What next? Well, a better question is, “What else?” A deal cut by the Democratic and Republican leaders of the U.S. Senate, Harry Reid and Mitch McConnell, respectively, would have enabled the healthcare bill to pass without Republicans being able to game it, offering endless amendments to stave off its passage, as they did when Bill Clinton was in office. You see, Republicans are counting on its passage so they can campaign against Democrats on the grounds of repealing “Obamacare,” as they derogatorily refer to it. Please read Lawrence O’Donnell’s “Will Scott Brown Ruin Republicans’ (Secret) Plan to Pass Obamacare?” written before the election, for the details on this ploy (www.huffingtonpost.com/lawrence-odonnell/will-scott-brown-ruin-rep_b_426604.html). The depth of cynicism is truly galling.
So what now? Now that the Democrats have lost their so-called filibuster-proof majority, the bill can’t pass the Senate. It’s only hope for passage is if the House votes for the Senate’s version of the bill with no changes. Then it goes to the president, he signs it, and we move on. But pulling this off means lots of Democratic Representatives would have to vote for legislation that is even more anathema to them then what they’ve stomached so far.
I say, call the Republicans out on the carpet. Expose their shenanigans. Let them vote healthcare down. In fact, ditch the current bills (the House and Senate versions) and put a single payer plan out there, specifically the gradually-age-expanding-Medicare approach (make it available to ever younger people over some length of time). Let them vote that proposal down. Some Democratic legislators will foolishly join their Republican colleagues. Let those guys go down in flames come November 2010, and use those same bonfires to cook the Republicans opposed to providing proper healthcare to everyone in the richest country in the world.
Let’s see who wins an election fought on that battlefield.

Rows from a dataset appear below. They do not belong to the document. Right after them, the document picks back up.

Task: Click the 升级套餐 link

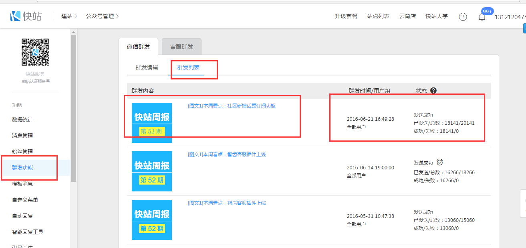Action: 346,16
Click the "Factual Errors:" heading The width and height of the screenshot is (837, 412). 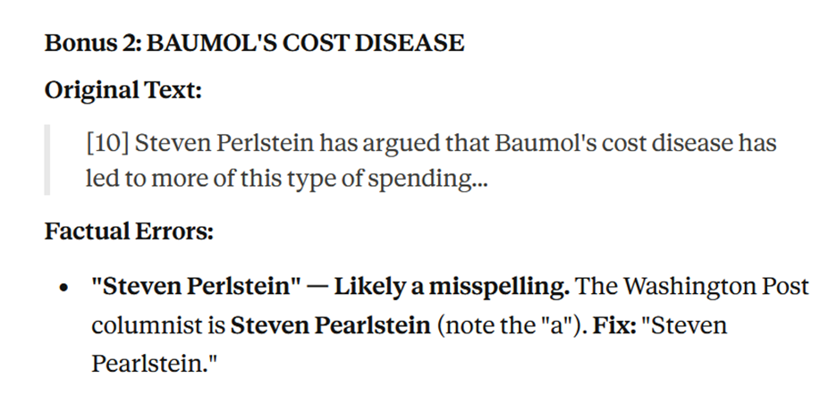click(x=129, y=232)
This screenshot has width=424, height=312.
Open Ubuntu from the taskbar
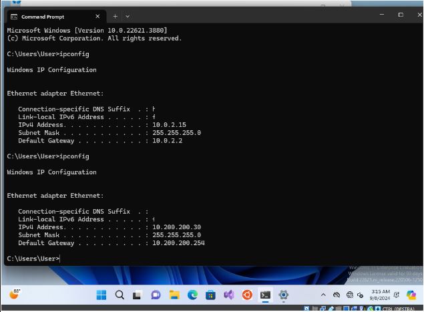click(246, 295)
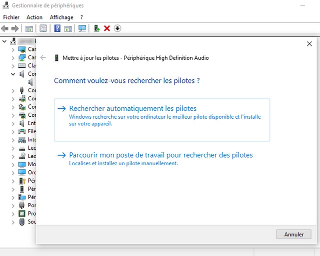The image size is (320, 256).
Task: Click the Back arrow in the toolbar
Action: coord(6,28)
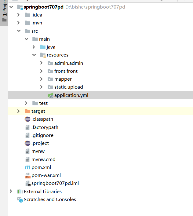Click the blue java source folder icon
The width and height of the screenshot is (193, 216).
click(x=43, y=47)
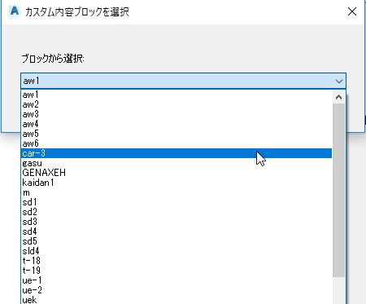Choose the aw6 block option

pos(176,143)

We as a community with issues before the federal government should learn from this. The arcane rules of the legislative bodies can trip us up—badly—if we don’t learn and know them. Interestingly, Bill Paparian writes analogously in his recent piece published by Armenian Life. Adam Schiff used these parliamentary tools to our benefit, almost three years ago. But more often, they have worked to our detriment. That’s why we need to master them, not least by having strong representation. Hopefully, that will be provided someday by a legislator who is truly a child of our community.
Let’s learn and train. That day can’t be too far off.